───── 本文抜粋 ─────

3月2日 曇り。
幽雪の母が訪ねてくれた。観音も大喜び。一緒に、庭の散策。

3月3日 晴れ。
目が覚めてもおばあ様が一緒と言うのが余程嬉しいらしく、観音は朝から大はしゃぎ。あれも出来る、これも出来ると一所懸命披露している。
薫が畑に収穫に行くのに一同同行。
観音がお昼寝から目覚めるのを待って、お雛様と共に皆で記念撮影。始めてセルフタイマーで写す。

乳母車でおばあさまと散歩3月4日 晴れ。
乳母車で農道を散策をした後、おばあ様を駅へ送って行く。
夜は、何処と無く寂しげな、つまらなそうな様子の観音。薫も気を使って、ステッカーをプリントしたり、はさみの練習に付き合ったりと観音に色々サービスしていた。小さいはさみを得て観音は何とか自分でハサミを開いて切る事が出来るように成った。

3月8日 晴れ。
観音の腹背筋が随分強くなって来た。以前はおんぶをされていても、後に仰け反ってしまうと支えられずに逆さずりになっていたが、最近はその心配が無くなったと薫。おんぶ紐を使わずにおんぶしている。観音も手を放し腹筋で支えて胸を薫の背中から離してバランスを取りながら負われる事を、楽しんでもいるようだ。

3月9日 快晴。
薬師講のおばあちゃん達が、8日は都合が悪いからと、本日お見えに成られた。観音も一緒にお茶をする。
観音はお客様への接待として、飲食にも精を出しているように見受けられる。他の方と一緒だと、気分が変って食欲が湧くのかもしれないし、食べられるところを見て頂きたいのかもしれないが兎に角、良く食べる。今日も、羊羹を2人分(4切れ)平らげた。彼女の努力通り、おばあちゃん達もとても喜んで、「この羊羹は美味しい。」と召し上がって下さった。
観音を肩車する幽雪おばあちゃん達をお見送りしたついでに、観音は下の広場まで散策に。薫が同行して、畑の下の道を通り門とは反対側から帰って来た。

─────

作業指示 A
レコードのうち、「Open the match filter dropdown arrow」を含む行から始まり「click(31, 341)」を含む行で終わる範囲を、「dropdown」を「drop-down」に置き換え、ほかは一切変えずに更新して示してください。画像は回答に含めないでください。
作業指示 B
観音の成長を綴った日記の続きを、最後の記述の後から書いてください。
上記の日記と以下のレコードは互いに無関係です。

───── エントリ一覧 ─────

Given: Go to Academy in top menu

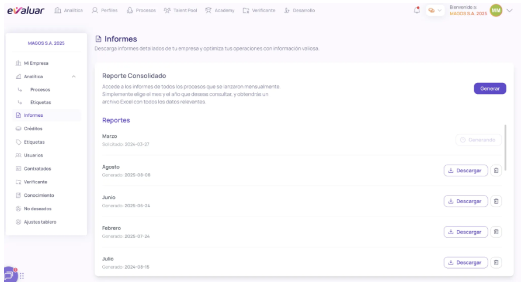Looking at the screenshot, I should point(220,11).
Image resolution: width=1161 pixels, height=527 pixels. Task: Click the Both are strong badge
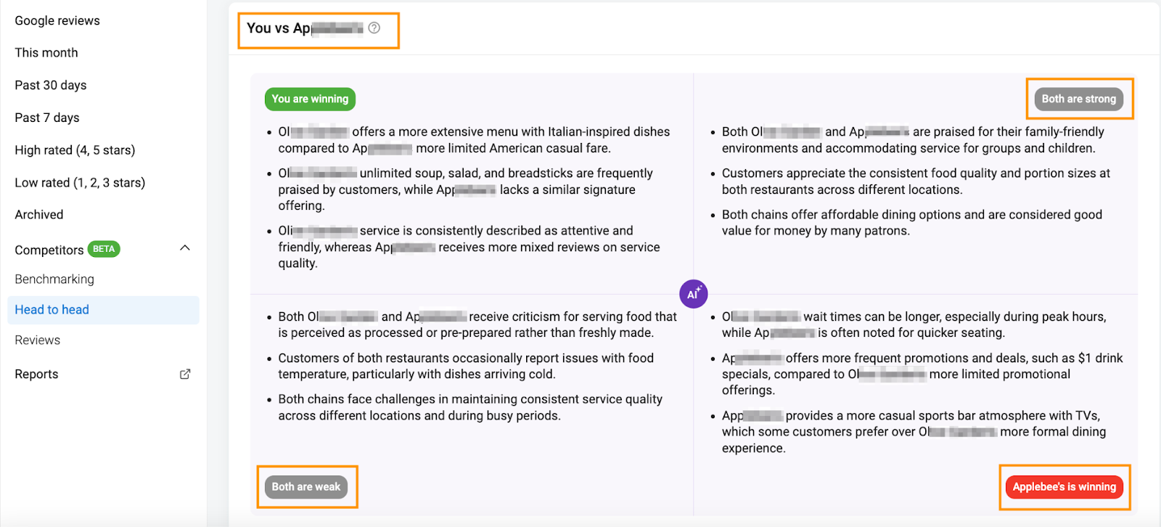point(1079,99)
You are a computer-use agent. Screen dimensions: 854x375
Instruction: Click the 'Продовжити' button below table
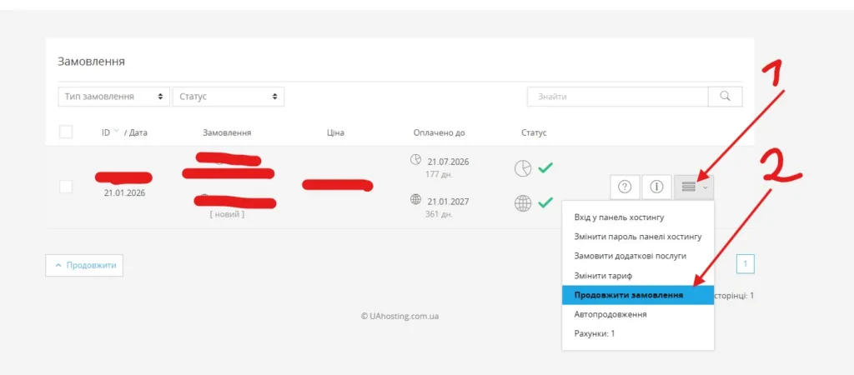[84, 266]
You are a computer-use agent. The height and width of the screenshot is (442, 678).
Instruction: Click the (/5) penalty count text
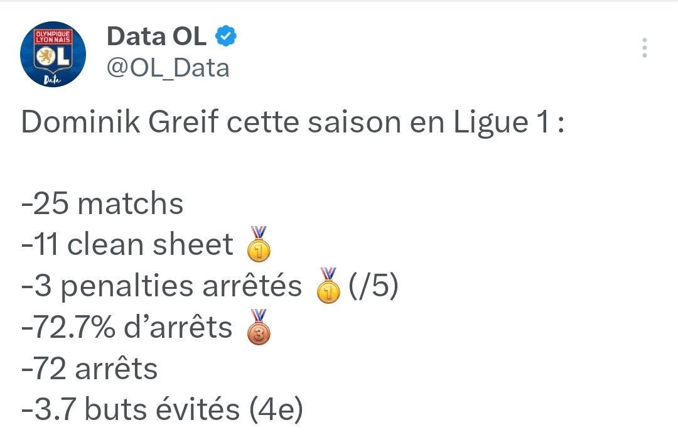point(373,286)
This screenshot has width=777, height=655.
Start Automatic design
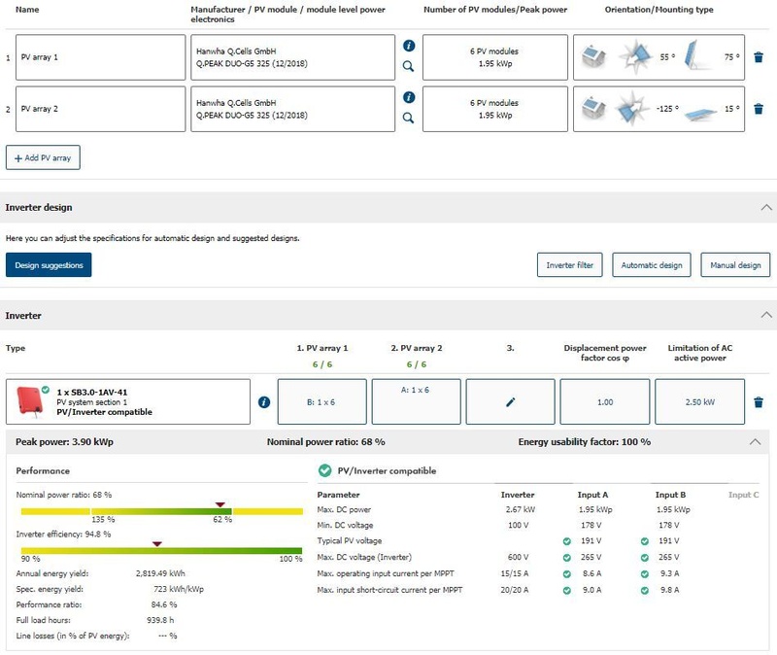tap(652, 264)
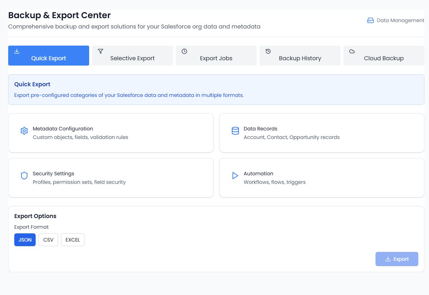Pick EXCEL export format
The width and height of the screenshot is (429, 295).
click(73, 240)
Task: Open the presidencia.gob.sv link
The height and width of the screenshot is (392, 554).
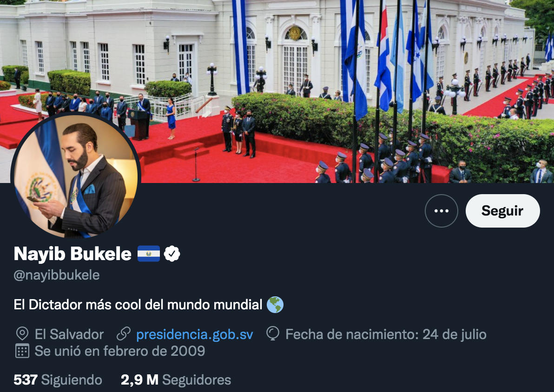Action: click(x=194, y=334)
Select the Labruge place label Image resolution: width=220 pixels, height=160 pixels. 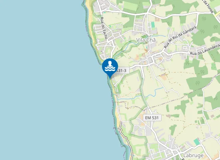(193, 155)
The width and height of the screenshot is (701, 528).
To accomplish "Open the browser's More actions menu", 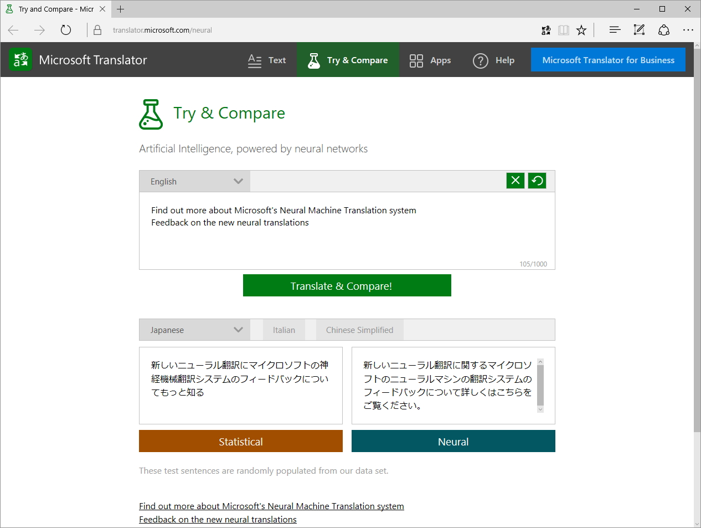I will pos(688,30).
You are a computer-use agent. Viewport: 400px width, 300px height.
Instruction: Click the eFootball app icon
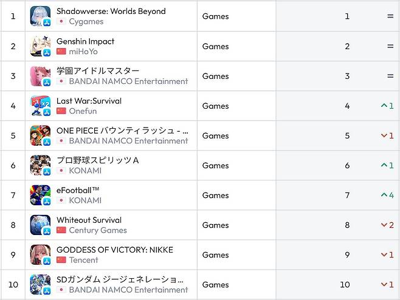click(x=40, y=195)
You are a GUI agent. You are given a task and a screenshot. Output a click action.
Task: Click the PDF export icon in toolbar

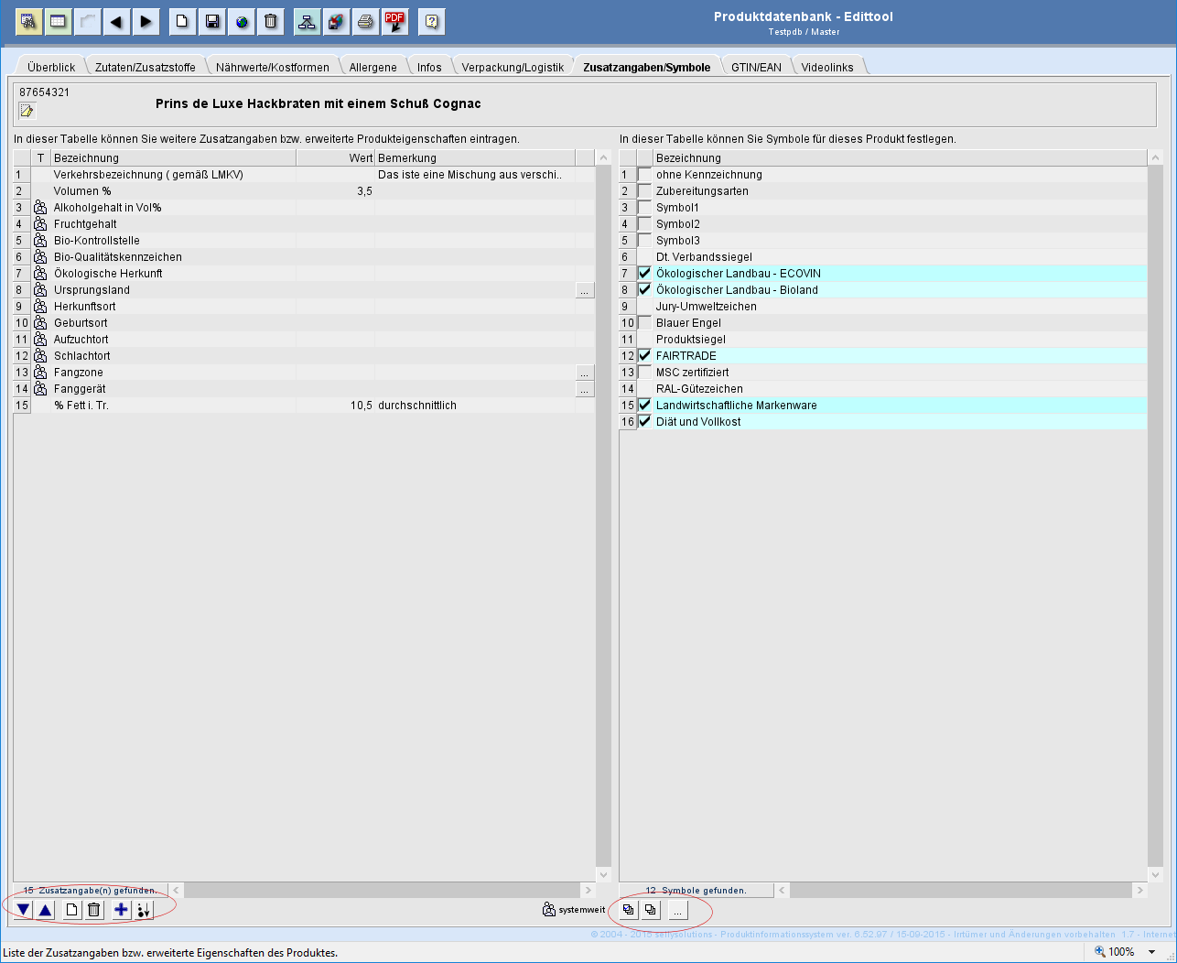pyautogui.click(x=394, y=21)
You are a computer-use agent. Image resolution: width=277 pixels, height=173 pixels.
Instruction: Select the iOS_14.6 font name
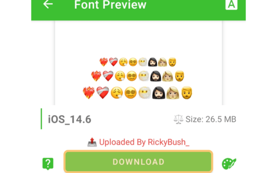pos(70,119)
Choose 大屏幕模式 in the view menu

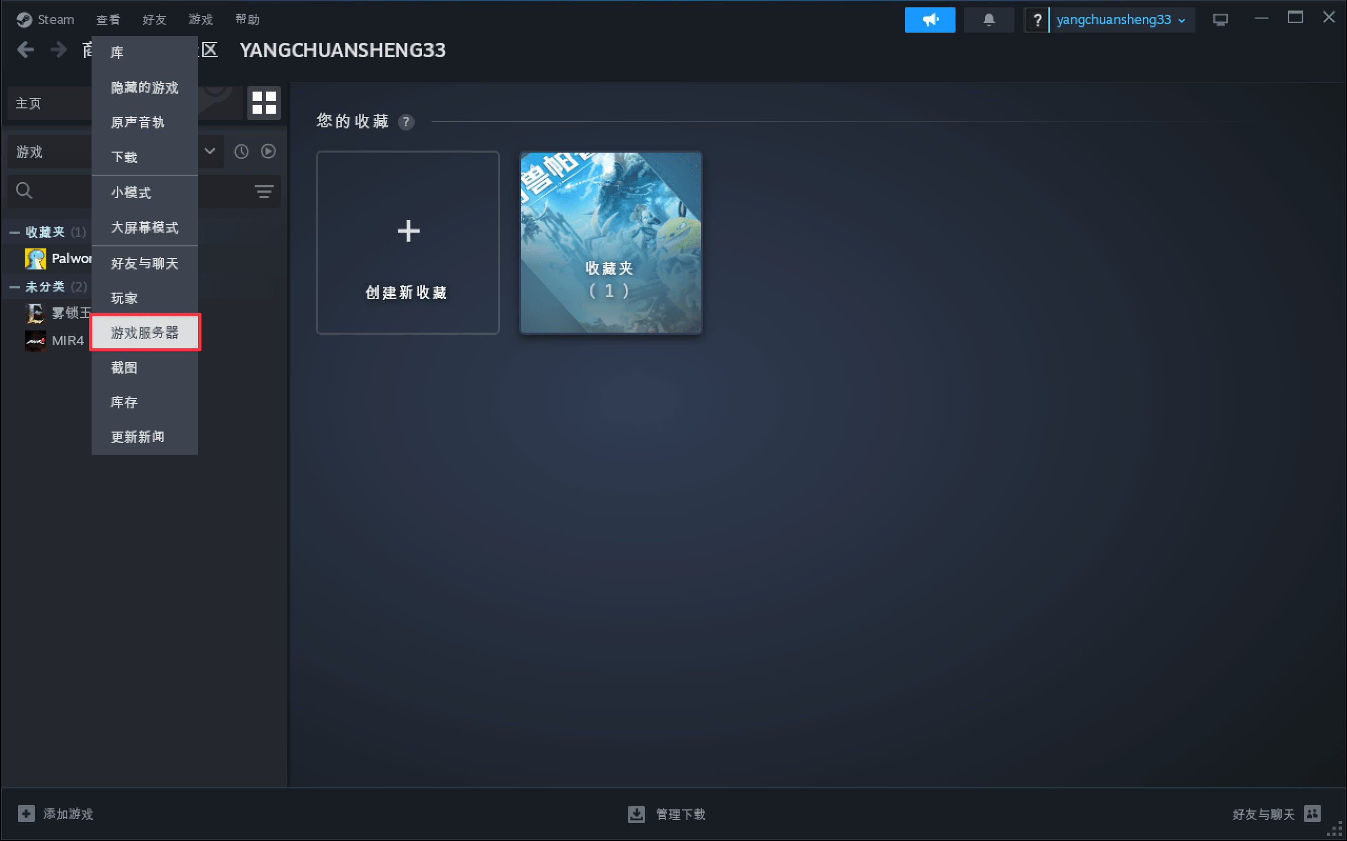tap(145, 227)
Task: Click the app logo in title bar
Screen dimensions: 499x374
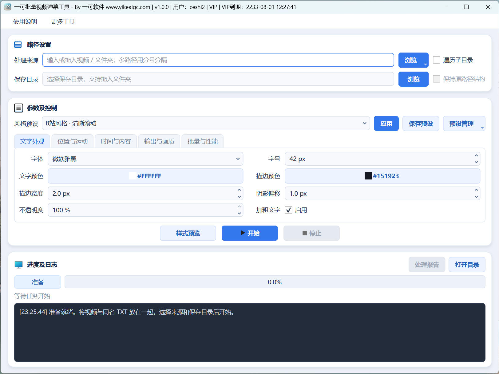Action: (8, 7)
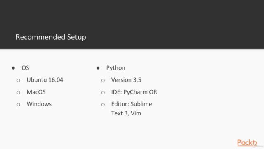The image size is (264, 149).
Task: Click the hollow bullet beside Editor: Sublime
Action: coord(103,105)
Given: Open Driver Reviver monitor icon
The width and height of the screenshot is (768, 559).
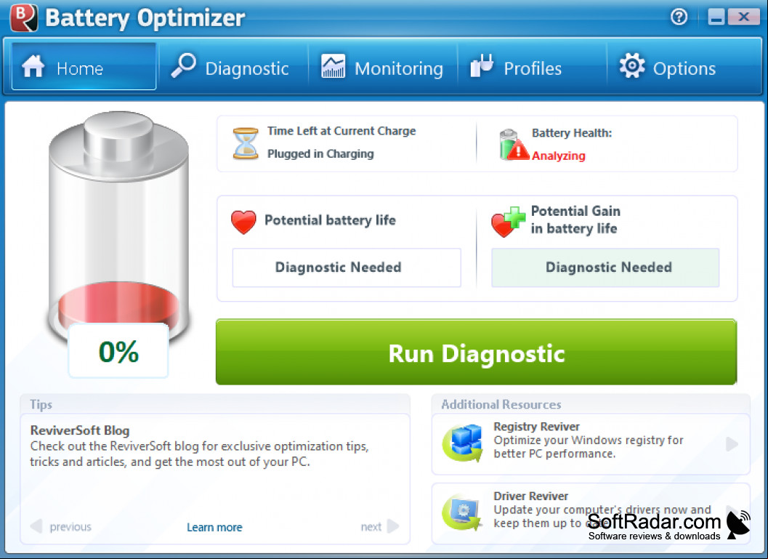Looking at the screenshot, I should 461,512.
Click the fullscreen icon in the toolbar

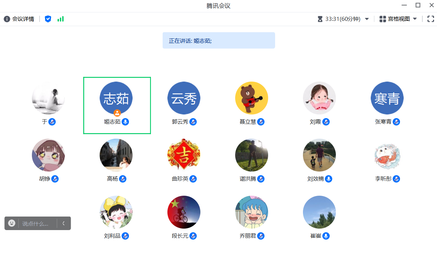point(430,19)
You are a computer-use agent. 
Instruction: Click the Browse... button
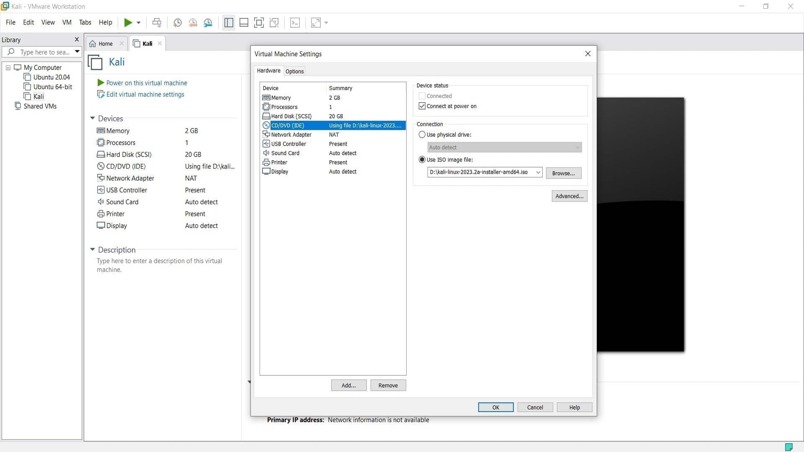click(x=563, y=173)
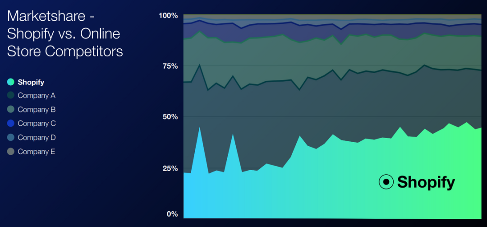
Task: Select the Company E legend text
Action: point(37,152)

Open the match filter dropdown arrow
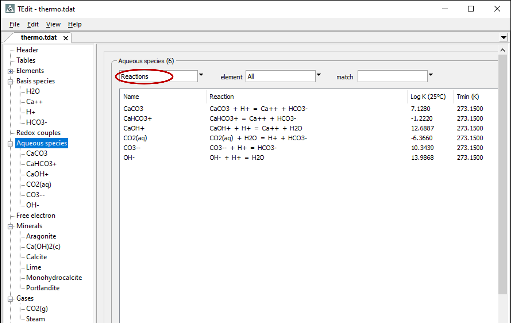pos(431,75)
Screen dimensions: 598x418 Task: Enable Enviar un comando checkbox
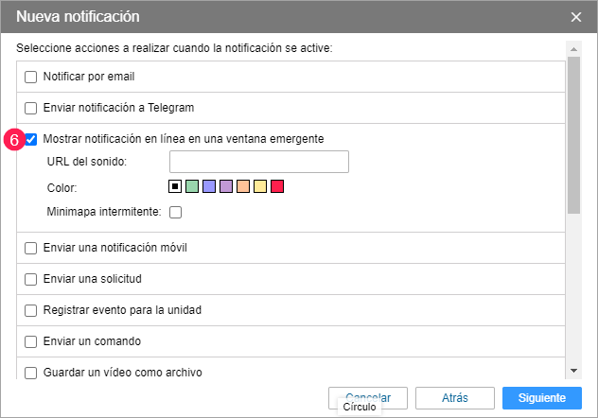click(31, 341)
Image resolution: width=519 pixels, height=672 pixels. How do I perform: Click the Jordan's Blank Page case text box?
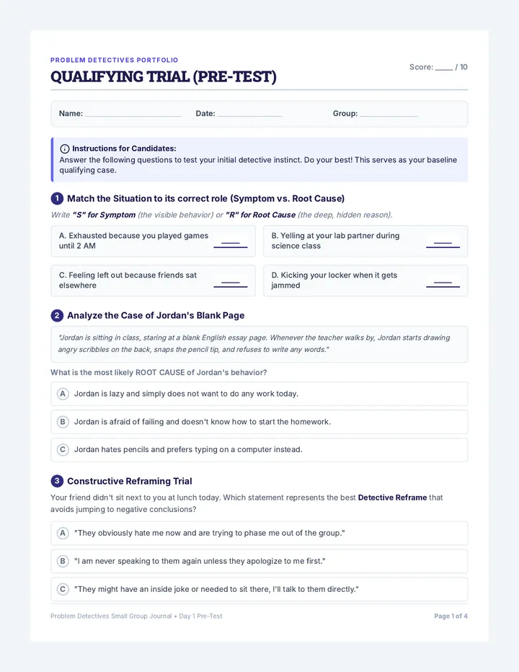pyautogui.click(x=259, y=344)
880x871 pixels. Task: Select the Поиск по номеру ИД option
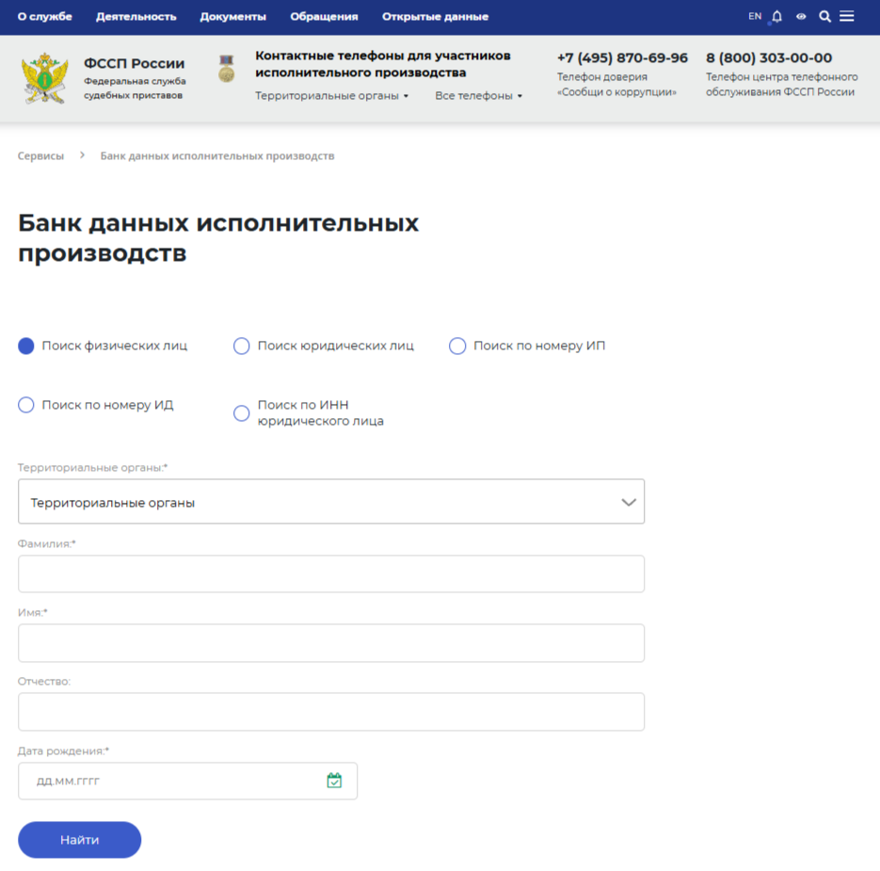(25, 405)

─────

演習結果 A
Open the match filter drop-down arrow
pos(431,75)
Screen dimensions: 598x418 Task: Enable Enviar un comando checkbox
click(31, 341)

演習結果 B
観音を肩車して通った道を上から見分。肩車が嬉しい様子。
ボタンをホールに通そうと奮闘中の観音夜、自分でボタンを掛けると頑張る観音。以前からも薫が介助しながら、自分の着ている服のボタン掛けや外しに挑戦し続けて来た。今日は、脱いで掛けると出来そうだと自分で判断したようで、脱いで挑戦していた。

3月10日 晴れのち小雨。
観音の庭での足取りも大分しっかりしてきた。まだ、こけはするが、最近はこけても反って顎や顔をぶつけない努力を自分でしている。こけても、1人で起き上がり、手や膝の土や小石を払っている。余程痛くない限り、こけただけでは泣かない。
「こけた子供を直ぐに抱き起こすと、精神的にひ弱に成るからと泣いても親がグッと堪えて抱き起こさないと言った鍛錬の話を聞いた事があるが、観音はこけても泣かないね。」「むしろ、自分で失敗したと思うと、黙って何とかしようとしているように思える。」と言ったのんびりした会話をしていたのだが、今日は驚いた!側に居たと思ったのだが、ふと気が付くと額に砂粒大の小石がめり込んでいるではないか。付いていると言うには余りにも不自然で、ちょっと触っても落ちない。流石に担いで薫を探す。ミシンがけをしていた薫も、中断して処置に当る。
幸い、打撲もさほど酷くないようで赤くなってコブが出来、その上にかさぶたと言う状況に成った。薫は傷に髪が掛からない方が良いと前髪を上げて、傷がしっかりと見えるようにしてしまったのだが、会う人会う人が「こけたの?気を付けなきゃ!」と言ってくださる。観音本人は声を掛けられると少々苦に成るらしく上げた前髪を下ろしてしまう。薫に説明を受けてからは、触らない。

3月11日 晴れ。敬宗老師のご命日。
観音は昨日の怪我の事は、もう気にしていないようだ。自分でも「ガーン」と額をぶつけたと説明している。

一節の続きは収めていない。